Projected changes of precipitation extremes in North America using CMIP6 multi-climate model ensembles

In this study, we estimated a comprehensive set of extreme precipitation indices defined by the Expert Team on Climate Change Detection and Indices (ETCCDI) over North America (NA) using 18 selected higher-resolution GCMs of the sixth Coupled Model Intercomparison Project (CMIP6). The GCMs are evaluated in their historical simulations (1981-2010) against those estimated from in-situ (Daymet) and reanalysis (NARR) dataasets, followed by the projected changes in precipitation extremes of NA in response to climate warming (SSP1-2.6, SSP2-4.5 and SSP5-8.5) scenarios of CMIP6 in terms of temporal variations, spatial distributions, seasonal patterns and model agreement over the 21st century relative to 1981-2010. Results show that the CMIP6 ensemble median (CMIP6-EnM) can generally capture the observed extreme precipitation patterns of NA, and it outperforms all 18 individual GCMs with negative RMSE ' XY, higher R statistics (R > 0.8) and the signal-to-noise ratio (SNR) > 1 in most sub-regions of NA. In general, extreme precipitation events are projected to occur more frequently and severely in the future, particularly in latitudes above 55 degrees N of NA and in coastal areas. In contrast, dry conditions in southern NA (e.g., NCA and SCA) are projected to intensify over the 21st century. Seasonal changes are projected to be more significant in winter than in summer for northern NA (e.g., GIC, NWN and NEN), while in Central America (e.g., WNA, CAN, ENA), precipitation extremes will likely be less severe in both summer and winter.
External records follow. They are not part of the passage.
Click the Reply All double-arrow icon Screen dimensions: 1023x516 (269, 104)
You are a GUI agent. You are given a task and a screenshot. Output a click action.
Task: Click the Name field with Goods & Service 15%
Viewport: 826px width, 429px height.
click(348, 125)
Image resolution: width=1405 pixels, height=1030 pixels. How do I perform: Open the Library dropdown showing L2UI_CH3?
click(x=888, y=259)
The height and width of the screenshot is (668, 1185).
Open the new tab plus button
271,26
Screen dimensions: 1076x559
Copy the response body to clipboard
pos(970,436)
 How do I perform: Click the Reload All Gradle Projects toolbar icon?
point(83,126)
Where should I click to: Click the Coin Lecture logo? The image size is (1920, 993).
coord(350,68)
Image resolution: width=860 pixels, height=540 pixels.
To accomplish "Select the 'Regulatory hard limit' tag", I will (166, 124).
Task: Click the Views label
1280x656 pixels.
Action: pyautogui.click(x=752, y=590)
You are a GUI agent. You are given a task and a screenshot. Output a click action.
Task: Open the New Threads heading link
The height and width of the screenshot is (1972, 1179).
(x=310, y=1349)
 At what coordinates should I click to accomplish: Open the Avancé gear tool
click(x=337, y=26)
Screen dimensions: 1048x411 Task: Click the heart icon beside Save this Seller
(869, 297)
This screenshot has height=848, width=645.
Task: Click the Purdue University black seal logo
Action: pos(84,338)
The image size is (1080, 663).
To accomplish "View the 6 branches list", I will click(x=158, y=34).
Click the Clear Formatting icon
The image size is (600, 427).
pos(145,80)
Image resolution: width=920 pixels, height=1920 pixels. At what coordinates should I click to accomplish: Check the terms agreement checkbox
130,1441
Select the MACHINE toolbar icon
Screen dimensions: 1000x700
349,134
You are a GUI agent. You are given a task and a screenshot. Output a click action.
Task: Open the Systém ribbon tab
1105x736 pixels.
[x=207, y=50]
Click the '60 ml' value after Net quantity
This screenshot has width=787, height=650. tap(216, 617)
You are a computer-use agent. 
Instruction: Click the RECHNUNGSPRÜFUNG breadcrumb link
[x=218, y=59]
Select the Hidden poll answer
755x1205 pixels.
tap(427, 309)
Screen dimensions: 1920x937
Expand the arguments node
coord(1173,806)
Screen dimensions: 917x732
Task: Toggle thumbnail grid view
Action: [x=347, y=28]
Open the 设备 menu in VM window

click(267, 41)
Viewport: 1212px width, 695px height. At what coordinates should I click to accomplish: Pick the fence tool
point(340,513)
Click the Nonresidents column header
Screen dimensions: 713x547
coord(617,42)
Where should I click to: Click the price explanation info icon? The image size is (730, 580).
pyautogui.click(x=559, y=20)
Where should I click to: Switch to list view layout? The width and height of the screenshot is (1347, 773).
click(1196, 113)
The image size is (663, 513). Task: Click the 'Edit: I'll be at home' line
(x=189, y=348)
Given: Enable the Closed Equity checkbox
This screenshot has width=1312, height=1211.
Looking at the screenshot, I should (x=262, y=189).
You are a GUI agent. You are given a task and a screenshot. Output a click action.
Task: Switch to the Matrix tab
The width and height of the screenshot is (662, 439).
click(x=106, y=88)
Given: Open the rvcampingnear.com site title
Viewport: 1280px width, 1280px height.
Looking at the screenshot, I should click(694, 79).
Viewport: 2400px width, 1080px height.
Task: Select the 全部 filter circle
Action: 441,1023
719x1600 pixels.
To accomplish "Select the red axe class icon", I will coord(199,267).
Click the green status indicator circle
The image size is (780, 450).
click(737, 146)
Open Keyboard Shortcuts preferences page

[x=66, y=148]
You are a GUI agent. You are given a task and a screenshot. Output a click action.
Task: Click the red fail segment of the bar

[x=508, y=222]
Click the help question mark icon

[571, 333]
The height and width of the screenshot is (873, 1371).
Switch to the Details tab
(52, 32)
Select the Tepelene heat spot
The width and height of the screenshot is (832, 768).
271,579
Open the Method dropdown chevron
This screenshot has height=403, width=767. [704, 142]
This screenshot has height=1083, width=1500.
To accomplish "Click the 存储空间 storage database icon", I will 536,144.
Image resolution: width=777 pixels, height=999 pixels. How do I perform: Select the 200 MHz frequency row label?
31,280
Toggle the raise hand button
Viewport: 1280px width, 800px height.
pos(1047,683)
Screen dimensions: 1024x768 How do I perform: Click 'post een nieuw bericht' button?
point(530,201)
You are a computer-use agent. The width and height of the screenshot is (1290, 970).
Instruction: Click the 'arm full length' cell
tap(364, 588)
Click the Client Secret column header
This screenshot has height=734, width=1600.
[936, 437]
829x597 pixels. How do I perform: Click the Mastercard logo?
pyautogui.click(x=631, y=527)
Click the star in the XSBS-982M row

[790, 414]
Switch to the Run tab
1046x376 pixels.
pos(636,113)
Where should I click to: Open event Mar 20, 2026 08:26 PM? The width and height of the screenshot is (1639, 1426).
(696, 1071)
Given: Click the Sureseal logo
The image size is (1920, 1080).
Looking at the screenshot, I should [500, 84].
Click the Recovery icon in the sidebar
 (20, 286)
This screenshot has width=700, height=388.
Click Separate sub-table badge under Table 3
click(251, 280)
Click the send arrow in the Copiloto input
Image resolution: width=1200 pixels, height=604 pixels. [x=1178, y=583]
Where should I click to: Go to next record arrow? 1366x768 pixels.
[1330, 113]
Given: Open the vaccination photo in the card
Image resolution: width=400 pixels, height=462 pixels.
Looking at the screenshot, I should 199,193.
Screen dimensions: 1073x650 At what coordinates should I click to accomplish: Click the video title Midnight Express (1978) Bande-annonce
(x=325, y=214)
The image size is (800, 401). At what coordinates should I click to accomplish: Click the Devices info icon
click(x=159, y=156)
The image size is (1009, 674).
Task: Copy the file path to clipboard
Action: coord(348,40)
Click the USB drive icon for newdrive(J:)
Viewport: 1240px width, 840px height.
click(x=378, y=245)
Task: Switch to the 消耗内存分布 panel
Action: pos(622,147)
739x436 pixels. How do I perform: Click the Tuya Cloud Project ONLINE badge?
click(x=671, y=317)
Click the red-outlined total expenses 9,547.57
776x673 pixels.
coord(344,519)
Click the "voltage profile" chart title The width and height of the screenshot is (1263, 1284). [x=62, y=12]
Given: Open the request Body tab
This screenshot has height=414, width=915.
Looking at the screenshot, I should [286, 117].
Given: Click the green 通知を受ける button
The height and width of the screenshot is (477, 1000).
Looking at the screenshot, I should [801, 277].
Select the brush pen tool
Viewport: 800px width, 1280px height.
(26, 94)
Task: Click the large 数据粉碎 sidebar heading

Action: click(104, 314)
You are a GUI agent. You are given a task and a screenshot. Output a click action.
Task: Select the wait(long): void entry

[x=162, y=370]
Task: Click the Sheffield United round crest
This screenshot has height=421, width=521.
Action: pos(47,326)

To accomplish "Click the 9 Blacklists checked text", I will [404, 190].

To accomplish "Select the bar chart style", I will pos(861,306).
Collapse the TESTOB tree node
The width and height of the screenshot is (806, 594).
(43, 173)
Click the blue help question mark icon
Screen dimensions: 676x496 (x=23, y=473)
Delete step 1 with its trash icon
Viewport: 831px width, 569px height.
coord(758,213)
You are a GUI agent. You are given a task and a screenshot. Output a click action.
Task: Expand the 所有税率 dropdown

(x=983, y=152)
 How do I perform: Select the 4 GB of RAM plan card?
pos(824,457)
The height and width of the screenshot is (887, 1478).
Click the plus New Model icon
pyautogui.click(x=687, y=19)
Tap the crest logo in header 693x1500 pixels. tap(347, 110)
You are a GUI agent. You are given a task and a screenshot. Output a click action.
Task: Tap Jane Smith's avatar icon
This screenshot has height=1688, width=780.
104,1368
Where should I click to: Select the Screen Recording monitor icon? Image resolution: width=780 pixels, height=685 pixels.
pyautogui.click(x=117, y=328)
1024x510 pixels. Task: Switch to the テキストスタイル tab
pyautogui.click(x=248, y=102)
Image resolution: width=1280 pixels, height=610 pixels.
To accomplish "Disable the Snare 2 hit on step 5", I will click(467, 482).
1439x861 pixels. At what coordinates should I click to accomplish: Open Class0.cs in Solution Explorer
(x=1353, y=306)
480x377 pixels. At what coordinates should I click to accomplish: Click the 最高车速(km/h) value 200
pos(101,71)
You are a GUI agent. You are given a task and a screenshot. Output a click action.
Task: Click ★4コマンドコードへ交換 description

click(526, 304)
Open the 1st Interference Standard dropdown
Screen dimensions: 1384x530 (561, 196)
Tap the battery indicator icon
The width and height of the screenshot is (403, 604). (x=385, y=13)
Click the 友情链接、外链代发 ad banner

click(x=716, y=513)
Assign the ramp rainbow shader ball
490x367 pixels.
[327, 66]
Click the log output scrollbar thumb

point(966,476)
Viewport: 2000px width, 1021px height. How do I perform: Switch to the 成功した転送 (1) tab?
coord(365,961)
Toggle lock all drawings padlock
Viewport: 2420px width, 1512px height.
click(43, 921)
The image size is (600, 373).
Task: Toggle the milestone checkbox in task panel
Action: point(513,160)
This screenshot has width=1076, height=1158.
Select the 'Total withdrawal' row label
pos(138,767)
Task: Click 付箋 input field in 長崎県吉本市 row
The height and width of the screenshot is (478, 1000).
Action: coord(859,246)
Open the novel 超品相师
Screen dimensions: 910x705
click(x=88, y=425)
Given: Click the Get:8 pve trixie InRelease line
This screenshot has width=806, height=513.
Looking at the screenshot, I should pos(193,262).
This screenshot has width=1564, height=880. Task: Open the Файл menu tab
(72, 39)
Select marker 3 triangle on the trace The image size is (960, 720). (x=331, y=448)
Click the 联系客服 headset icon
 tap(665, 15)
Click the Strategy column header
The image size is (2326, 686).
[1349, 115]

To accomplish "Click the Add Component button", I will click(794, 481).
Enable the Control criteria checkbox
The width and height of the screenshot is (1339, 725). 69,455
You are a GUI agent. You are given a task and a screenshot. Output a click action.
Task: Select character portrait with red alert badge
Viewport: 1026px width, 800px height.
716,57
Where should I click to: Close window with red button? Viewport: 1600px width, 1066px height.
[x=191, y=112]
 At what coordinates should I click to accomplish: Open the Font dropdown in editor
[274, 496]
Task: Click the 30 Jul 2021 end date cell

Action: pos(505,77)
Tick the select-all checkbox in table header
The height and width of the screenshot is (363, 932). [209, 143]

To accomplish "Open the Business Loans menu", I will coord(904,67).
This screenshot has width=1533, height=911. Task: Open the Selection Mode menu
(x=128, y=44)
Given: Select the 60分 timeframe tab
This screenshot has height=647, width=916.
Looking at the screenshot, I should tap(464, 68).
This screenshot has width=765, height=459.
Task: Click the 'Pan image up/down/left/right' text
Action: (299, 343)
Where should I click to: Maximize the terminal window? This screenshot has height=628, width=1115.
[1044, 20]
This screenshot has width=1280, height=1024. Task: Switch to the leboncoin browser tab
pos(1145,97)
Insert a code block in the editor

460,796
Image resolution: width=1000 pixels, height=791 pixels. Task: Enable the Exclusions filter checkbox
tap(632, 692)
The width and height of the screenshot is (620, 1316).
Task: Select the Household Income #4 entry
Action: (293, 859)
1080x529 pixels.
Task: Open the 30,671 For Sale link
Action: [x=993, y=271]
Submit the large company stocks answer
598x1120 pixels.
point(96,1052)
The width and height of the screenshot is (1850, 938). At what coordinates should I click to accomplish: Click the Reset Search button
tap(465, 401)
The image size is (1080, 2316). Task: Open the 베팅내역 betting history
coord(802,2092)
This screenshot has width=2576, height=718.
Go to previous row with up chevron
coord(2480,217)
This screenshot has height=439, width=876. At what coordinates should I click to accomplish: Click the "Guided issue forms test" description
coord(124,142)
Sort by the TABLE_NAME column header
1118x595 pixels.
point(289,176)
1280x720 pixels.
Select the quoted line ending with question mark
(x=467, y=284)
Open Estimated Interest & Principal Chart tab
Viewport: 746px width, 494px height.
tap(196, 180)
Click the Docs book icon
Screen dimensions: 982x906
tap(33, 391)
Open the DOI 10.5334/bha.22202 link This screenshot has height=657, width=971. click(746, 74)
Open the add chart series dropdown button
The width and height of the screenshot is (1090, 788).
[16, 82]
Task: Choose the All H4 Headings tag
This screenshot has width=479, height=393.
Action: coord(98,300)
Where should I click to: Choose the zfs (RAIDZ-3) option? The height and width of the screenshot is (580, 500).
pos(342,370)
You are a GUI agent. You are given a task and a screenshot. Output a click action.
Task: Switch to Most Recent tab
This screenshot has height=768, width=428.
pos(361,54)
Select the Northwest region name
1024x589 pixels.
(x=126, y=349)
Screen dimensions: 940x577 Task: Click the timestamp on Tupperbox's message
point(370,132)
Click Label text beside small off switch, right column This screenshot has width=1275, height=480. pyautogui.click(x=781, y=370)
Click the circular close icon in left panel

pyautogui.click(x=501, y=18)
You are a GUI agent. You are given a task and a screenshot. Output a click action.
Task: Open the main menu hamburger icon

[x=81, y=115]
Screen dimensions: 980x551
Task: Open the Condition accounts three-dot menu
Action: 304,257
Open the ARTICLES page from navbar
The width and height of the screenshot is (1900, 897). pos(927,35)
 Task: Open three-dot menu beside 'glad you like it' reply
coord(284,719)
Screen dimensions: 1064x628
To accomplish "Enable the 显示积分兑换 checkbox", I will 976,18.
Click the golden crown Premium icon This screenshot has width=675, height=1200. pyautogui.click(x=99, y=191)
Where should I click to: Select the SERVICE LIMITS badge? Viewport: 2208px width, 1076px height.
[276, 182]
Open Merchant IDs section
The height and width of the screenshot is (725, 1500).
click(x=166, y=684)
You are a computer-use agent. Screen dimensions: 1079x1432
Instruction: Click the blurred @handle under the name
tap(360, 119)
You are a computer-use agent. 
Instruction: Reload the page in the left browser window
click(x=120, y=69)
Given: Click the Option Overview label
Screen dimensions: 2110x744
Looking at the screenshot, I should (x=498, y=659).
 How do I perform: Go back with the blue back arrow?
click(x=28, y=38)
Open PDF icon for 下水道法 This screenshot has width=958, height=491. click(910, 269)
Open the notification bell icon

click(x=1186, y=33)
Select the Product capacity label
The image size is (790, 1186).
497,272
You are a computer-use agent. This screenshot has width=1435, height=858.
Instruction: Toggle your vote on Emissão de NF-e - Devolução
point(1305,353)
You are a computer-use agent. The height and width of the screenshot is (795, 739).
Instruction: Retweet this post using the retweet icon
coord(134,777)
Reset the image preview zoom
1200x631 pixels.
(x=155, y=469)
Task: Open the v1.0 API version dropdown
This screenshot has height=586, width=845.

However, unlike strong model agreements in high (100%) and mid-latitudes (80%), there is often a wide disparity among the signs of projected changes between GCMs in southern NA. Unless greenhouse gas emissions are drastically reduced immediately, NA will likely be vulnerable to the impact of worsening extreme precipitation events especially in northern and coastal regions.